[PHOTO: Christian Petersen]
The inaugural Black Desert Championship gave golf fans some stunning views, a crazy amount of lava-related rulings and finished with a first-time PGA Tour winner. It also produced a statistical anomaly.
Lucas Glover finished in a tie for third place, which wouldn’t be strange except for how he got there. The six-time PGA Tour winner had a fantastic week from tee to green, in particular with his irons. Once he got on those greens, however? Well, not so much.

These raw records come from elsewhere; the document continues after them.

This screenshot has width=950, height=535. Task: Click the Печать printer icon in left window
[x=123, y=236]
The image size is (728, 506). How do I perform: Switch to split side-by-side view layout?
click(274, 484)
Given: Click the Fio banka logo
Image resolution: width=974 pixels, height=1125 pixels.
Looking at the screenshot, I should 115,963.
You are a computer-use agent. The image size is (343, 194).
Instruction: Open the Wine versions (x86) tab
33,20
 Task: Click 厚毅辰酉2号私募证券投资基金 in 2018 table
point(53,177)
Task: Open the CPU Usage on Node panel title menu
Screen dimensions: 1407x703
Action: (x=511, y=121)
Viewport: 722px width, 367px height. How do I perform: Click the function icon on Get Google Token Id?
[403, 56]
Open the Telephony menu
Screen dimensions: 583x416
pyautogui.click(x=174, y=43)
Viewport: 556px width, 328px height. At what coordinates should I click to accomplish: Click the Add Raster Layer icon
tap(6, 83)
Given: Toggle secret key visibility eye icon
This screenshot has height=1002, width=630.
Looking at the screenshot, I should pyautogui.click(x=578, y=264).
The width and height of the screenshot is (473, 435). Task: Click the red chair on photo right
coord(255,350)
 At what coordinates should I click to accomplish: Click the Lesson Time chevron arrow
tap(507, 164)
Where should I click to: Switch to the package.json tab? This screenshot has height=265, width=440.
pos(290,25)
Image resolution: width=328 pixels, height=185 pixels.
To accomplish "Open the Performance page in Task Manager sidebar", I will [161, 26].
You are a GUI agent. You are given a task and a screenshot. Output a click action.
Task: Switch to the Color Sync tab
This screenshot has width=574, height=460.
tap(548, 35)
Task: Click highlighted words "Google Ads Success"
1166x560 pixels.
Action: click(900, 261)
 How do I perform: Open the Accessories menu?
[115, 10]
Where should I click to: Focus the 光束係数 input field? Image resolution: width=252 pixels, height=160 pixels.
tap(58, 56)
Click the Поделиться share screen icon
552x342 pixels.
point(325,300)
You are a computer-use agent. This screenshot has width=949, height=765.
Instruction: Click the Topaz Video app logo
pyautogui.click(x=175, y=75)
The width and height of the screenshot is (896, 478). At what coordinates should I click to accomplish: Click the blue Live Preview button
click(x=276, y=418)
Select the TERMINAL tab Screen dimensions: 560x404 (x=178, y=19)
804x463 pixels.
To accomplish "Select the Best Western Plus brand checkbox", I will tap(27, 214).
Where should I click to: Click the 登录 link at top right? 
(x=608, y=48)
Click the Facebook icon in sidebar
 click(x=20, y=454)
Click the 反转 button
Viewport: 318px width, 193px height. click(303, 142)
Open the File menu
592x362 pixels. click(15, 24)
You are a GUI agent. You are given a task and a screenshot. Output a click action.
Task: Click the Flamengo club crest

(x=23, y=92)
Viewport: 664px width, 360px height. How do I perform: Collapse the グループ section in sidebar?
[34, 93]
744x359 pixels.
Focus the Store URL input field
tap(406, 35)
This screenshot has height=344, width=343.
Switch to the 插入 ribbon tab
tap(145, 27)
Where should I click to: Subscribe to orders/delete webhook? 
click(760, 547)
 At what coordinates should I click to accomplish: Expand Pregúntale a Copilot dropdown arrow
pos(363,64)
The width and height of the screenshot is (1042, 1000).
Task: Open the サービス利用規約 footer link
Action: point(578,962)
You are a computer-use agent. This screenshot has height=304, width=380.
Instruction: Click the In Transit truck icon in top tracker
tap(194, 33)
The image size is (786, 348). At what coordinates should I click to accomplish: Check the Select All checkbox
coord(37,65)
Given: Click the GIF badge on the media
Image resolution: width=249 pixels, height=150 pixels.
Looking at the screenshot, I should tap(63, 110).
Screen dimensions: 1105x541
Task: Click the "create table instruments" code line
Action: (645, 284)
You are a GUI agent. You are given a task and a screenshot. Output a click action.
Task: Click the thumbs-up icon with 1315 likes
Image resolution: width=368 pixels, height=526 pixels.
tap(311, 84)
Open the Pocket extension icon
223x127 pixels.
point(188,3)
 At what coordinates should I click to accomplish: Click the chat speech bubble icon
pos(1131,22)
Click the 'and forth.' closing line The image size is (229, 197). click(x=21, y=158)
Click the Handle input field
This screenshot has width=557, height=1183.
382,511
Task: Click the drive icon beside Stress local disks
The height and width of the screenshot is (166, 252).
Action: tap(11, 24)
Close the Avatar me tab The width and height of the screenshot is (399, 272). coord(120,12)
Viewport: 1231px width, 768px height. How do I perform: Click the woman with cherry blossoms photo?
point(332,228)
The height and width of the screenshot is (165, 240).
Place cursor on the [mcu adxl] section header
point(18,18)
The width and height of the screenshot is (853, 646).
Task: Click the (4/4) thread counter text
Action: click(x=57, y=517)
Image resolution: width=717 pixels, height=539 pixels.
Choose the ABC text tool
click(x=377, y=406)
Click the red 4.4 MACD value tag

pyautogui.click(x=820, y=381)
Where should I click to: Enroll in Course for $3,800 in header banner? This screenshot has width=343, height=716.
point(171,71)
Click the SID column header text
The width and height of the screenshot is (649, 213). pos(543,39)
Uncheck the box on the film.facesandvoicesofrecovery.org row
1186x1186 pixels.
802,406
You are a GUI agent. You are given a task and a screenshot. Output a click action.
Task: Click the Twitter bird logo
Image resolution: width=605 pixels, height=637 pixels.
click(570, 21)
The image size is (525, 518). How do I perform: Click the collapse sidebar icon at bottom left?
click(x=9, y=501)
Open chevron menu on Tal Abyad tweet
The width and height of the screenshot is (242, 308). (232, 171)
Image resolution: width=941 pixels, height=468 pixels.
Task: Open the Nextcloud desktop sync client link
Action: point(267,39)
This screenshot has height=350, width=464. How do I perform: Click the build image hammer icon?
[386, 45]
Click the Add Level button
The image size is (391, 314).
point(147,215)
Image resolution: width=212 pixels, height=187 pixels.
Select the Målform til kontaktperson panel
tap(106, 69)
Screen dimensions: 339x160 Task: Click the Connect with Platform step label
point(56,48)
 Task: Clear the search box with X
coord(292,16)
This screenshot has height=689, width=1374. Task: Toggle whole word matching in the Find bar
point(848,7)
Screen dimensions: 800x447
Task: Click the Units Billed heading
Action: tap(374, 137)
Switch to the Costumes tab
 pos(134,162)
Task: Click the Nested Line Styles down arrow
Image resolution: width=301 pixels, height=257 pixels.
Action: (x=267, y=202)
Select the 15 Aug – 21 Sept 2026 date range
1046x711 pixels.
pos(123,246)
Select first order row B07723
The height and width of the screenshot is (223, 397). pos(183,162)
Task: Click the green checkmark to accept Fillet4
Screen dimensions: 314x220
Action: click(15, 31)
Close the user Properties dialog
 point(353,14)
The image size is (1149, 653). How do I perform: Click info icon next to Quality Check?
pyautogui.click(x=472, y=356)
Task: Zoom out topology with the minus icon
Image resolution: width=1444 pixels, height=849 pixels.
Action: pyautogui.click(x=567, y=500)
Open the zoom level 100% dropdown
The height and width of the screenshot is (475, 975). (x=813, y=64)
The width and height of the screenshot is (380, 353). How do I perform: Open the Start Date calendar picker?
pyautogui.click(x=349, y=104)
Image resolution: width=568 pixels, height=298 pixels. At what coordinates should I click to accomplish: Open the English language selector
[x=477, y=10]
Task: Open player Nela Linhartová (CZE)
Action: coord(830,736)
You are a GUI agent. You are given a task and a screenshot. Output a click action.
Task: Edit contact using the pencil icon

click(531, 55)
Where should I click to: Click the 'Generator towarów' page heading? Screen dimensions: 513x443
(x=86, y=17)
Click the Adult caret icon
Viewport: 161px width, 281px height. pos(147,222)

Of course, we see situations like that play out every week on tour, but this one was particularly wild as pointed out by CBS Sports data analyst and Golf Digest contributor Rick Gehman.
Lucas Glover: this week
Luke Donald: 2016 Wyndham
Joey Sindelar: 2005 Canadian OpenThe only three instances in ShotLink history for a golfer to gain 13.5+ strokes on approach and not win. pic.twitter.com/fn2adNvH3J
— Rick Gehman (@RickRunGood) October 14, 2024
That’s quite a stat. And in case you’re wondering, the ShotLink Era goes back two decades, so this was pretty rare. For the week, Glover’s 13.576 strokes gained approach easily led the field, but his -2.776 strokes lost on the greens placed him 60th of the 69 golfers who made the cut in Utah.
As you can imagine, Glover had mixed feelings about his performance.
“If I’d have putted better the first three days I would’ve been right there,” Glover told reporters after his final round. “I played identical as today; just made some putts.”
That being said, it’s not like he lost a heartbreaker. Glover finished four shots behind Matt McCarty. And he shot a final-round 62 to climb 25 spots on the leaderboard. He then was asked about how this high finish would help his PGA Tour fall standings.
“I don’t know. I still don’t know how any of this works,” Glover said. “I’m here because I didn’t play good the regular part of the year. I think I got three or four weeks off now and show back up in Bermuda. All the math and – I don’t know, you need a Nobel math scholar to figure it out all.”
But he didn’t need a maths degree to know he had putted poorly. We’ve got a pretty good guess what he’ll be working on those next three or four weeks.